Völklinger Fischfarm auf Erfolgskurs

„Die ganze Welt schaut auf das, was hier läuft“

Peter Zeller ist seit 2014 Chef der Völklinger Fischfarm, die Doraden, Wolfsbarsche und Kingfische heranzieht – seit Oktober im Vollbetrieb. FOTO: BeckerBredel

Völklingen. Die Völklinger Fischfarm ist nach Ansicht ihres Chefs Peter Zeller auf dem Weg zum wirtschaftlichen Erfolg. Umbauten sind beendet, Zeller will 2019 mindestens doppelt so viel Fisch produzieren wie im Vorjahr.

Gäste empfängt die Fischfarm im Völklinger Stadtteil Fürstenhausen auf entspannte Art. Die Eingangstür steht einfach offen. Die nächsten Türen geradeaus sind freilich fest verschlossen und mit „Gefahr!“-Warnschildern versehen, da geht’s zu den Wasserbecken. Man merkt von selbst,  dass die Besucher-Musik im Obergeschoss spielt, und stapft die Treppe hinauf zum Tagungsraum.

Dort umringt am Mittwochabend der Ortsrat Völklingen den großen ovalen Tisch, zur öffentlichen Sitzung. Zuhörer dürfen auf quietschgrünen Sesselchen Platz nehmen. Das reicht nicht – Peter Zeller, Geschäftsführer der Fischfarm, und Mitglieder seines Teams holen noch Klappstühle aus dem Nebenraum.
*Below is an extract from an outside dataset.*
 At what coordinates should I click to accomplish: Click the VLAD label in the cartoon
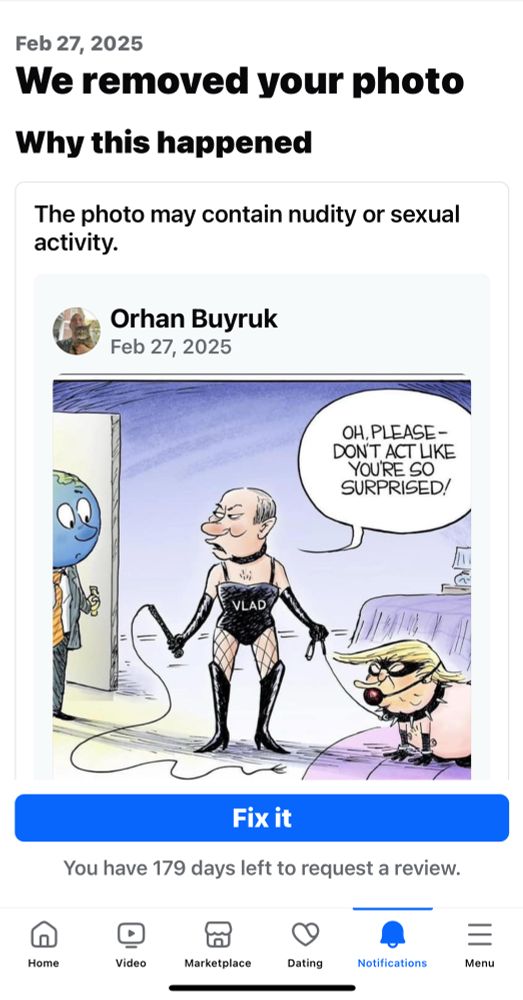coord(246,604)
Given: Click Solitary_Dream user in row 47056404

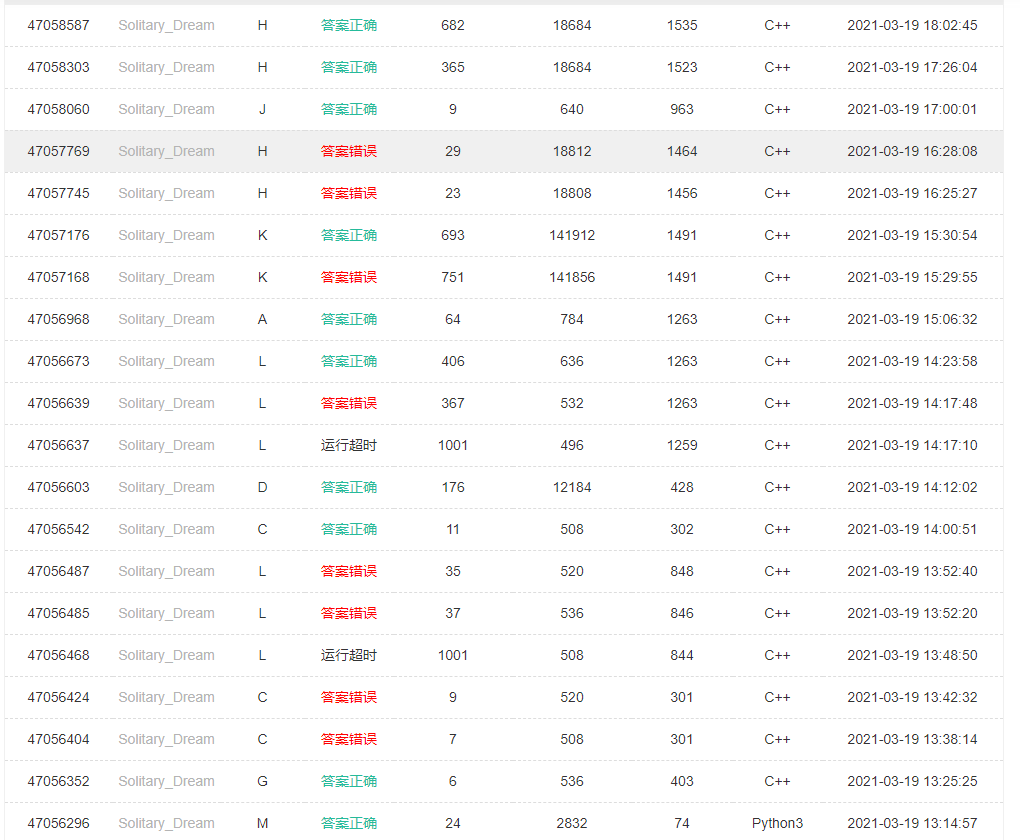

„Farm“, darauf legen sie Wert, Zeller und der junge Agrarwissenschaftler Kristian Anicker, der seit drei Jahren in Fürstenhausen arbeitet und den Besuchern die Anlage vorstellt. „Zucht“, das hieße: Fische aufziehen vom Laich an, Auswahl  der Elterntiere inklusive – „das können andere viel besser“, sagt Anicker. In Völklingen werden eingekaufte Setzlinge gemästet bis zur Schlachtreife. Also „Farm“, nicht mehr. Aber auch nicht weniger: Gerade jetzt wollen die Farmer richtig durchstarten.